Excellent and very readable review. Unique in its effort trying to integrate recent evolutionary evidence into the vast knowledge on innate immunity from the mammalian system. Also this perspective clearly helps understanding the latter.

Very comprehensive list of literature reviewed with helpful combination of review and original articles.

Minor comments:

L42: FIG-1 is obviously very busy. Would it be possible to increase its size and/or resolution?

L130: I suggest to insert after 'sensors' <RLRs and cGAS> to be more explicit

L141: Somewhat contradictory statement. Though DENV and WNV have been shown to activate both RIG-I and MDA5, their RNA do not possess free 5' di- or triphosphates but a canonic cap. Many be a somewhat misleading example for people outside of the field.

Some minor typos:

L98: pathogenic (delete 'ic') molecular patterns

L252: Trichoplax in Italics

L339+342: Vago should be in bold to be consistent with other proteins/genes mentioned

L361: could not (instead of couldn't)

L377: specie<s>

L429: Plant viruses (no plural-s in plant)

Throughout the text: extra spaces or spaces missing (e.g. L122 before referencing)


Author Response

We would like to thank the reviewers for their thorough reading of the manuscript. Their comments were very insightful and we took into account all their suggestions in the revised manuscript. Please find below a point-by-point reply to their comments and suggestions.

 

Reviewer 2

Comments and Suggestions for Authors

Excellent and very readable review. Unique in its effort trying to integrate recent evolutionary evidence into the vast knowledge on innate immunity from the mammalian system. Also this perspective clearly helps understanding the latter.

 

Very comprehensive list of literature reviewed with helpful combination of review and original articles.

 

Minor comments:

 

L42: FIG-1 is obviously very busy. Would it be possible to increase its size and/or resolution?

In Fig1 we tried to generate a comprehensive overview of the reviewed signaling pathways. To make sure the resolution of the figure guarantees readability, we will provide both, a high resolution figure as well as the original vector graphic in order to allow free scaling of the figure.

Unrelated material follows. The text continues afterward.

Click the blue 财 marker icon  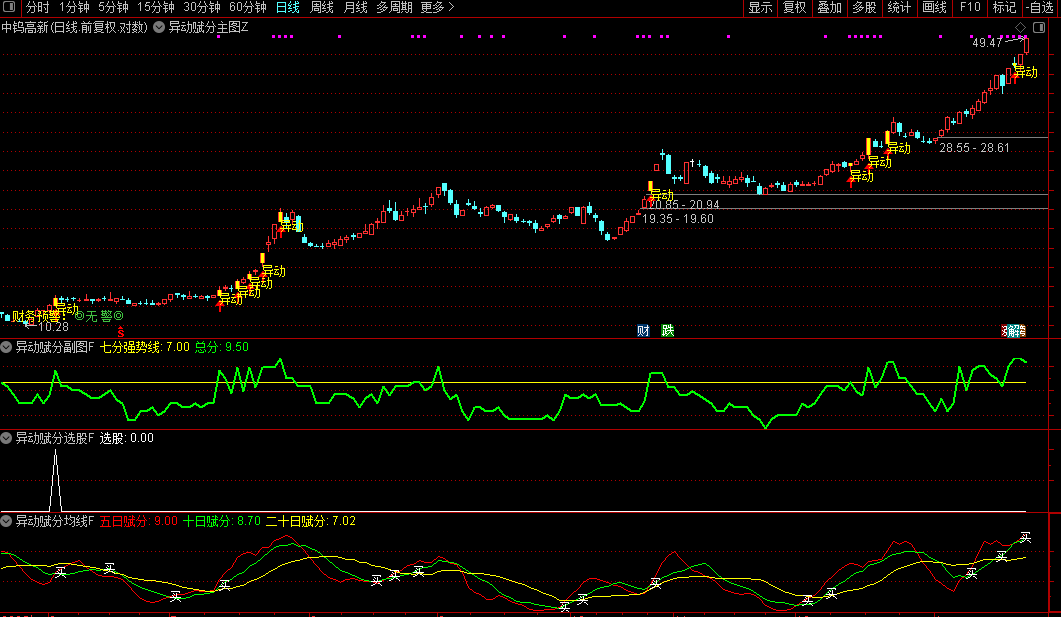click(x=643, y=331)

L130: I suggest to insert after 'sensors' <RLRs and cGAS> to be more explicit

Done

L141: Somewhat contradictory statement. Though DENV and WNV have been shown to activate both RIG-I and MDA5, their RNA do not possess free 5' di- or triphosphates but a canonic cap. Many be a somewhat misleading example for people outside of the field.

It has been shown that although WNV and DENV use a canonical cap-dependent translation and their incoming virions lack phosphsorylated or dsRNAs, WNV and DENV infected cells produce RNAs containing 5′ triphosphate and double-stranded RNA that are temporally distributed and sensed by RIG-I and MDA5 during infection (PMID : 23966395 , 17942531 ).

 

Some minor typos:

 

L98: pathogenic (delete 'ic') molecular patterns

Ok- corrected.

L252: Trichoplax in Italics

Ok- corrected.

L339+342: Vago should be in bold to be consistent with other proteins/genes mentioned

Ok- corrected.

L361: could not (instead of couldn't)

Ok- corrected.

L377: specie<s>

Ok- corrected.

L429: Plant viruses (no plural-s in plant)

Ok- corrected.

Throughout the text: extra spaces or spaces missing (e.g. L122 before referencing

Ok- corrected and the rest of the text have been double checked.